REQUIRED ACTION
Starting with the line that holds "This screenshot has width=800, height=519.", repeat each line through the last one below, exactly. Pictures stay out.

Dataset items
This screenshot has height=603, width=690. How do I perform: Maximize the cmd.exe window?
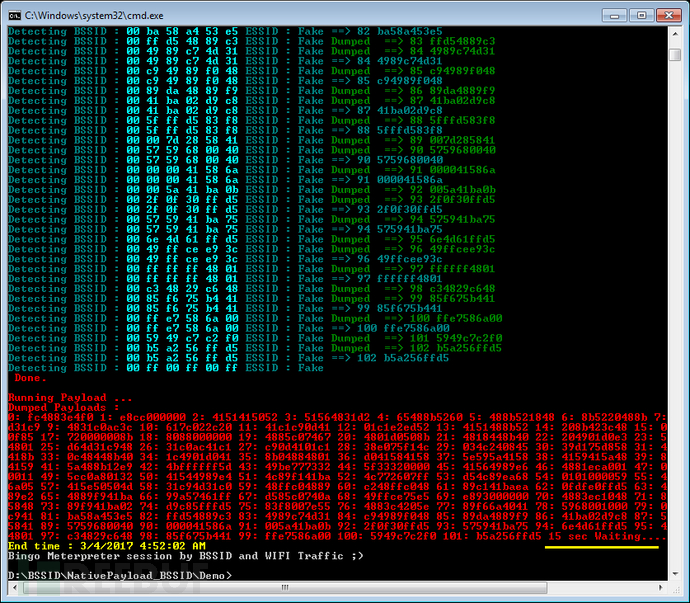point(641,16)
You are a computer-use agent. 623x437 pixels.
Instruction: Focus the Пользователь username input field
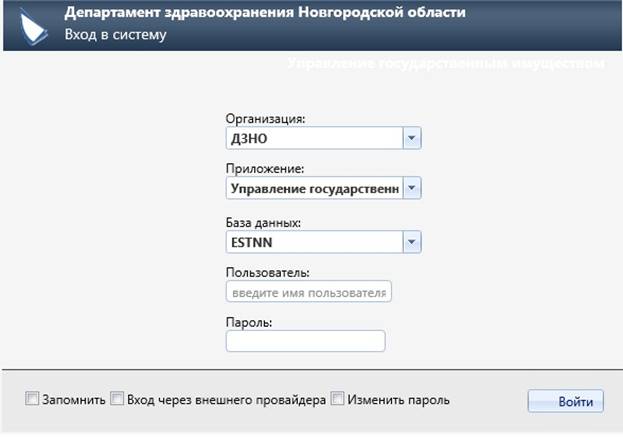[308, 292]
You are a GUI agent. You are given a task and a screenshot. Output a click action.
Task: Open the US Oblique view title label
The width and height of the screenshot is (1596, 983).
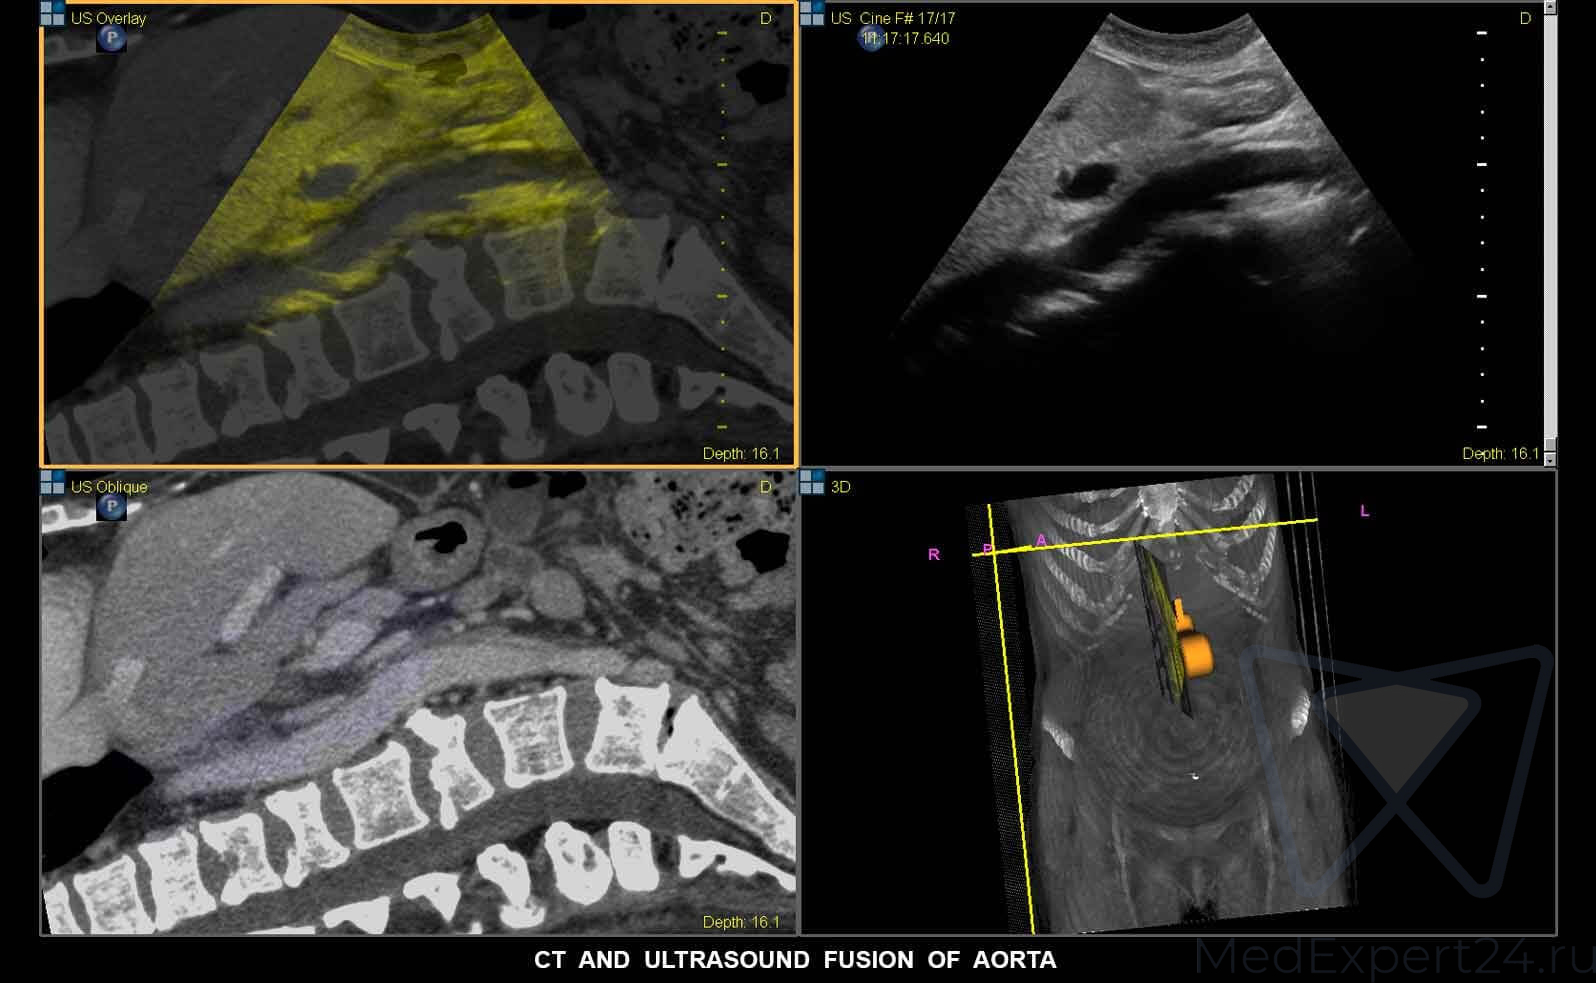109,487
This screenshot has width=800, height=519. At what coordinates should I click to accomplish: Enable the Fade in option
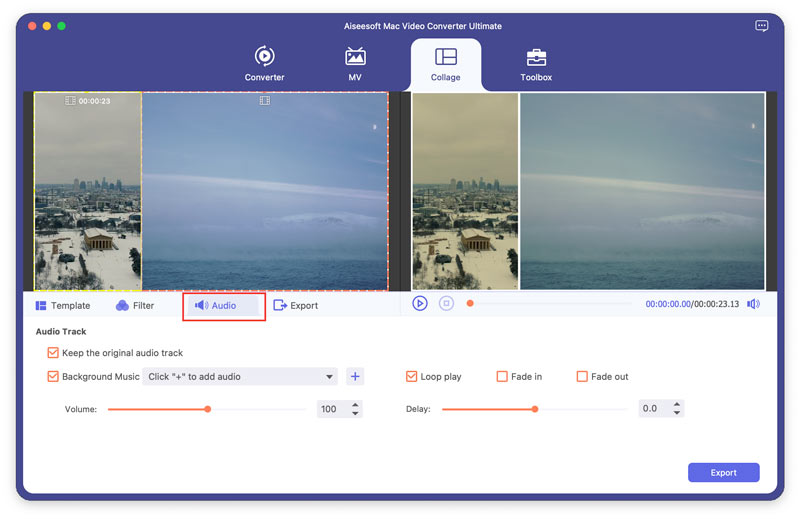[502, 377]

SOLUTION FOR THIS EXERCISE
This screenshot has width=800, height=519. At what coordinates should I click to accomplish: Enable the Fade in option
[502, 377]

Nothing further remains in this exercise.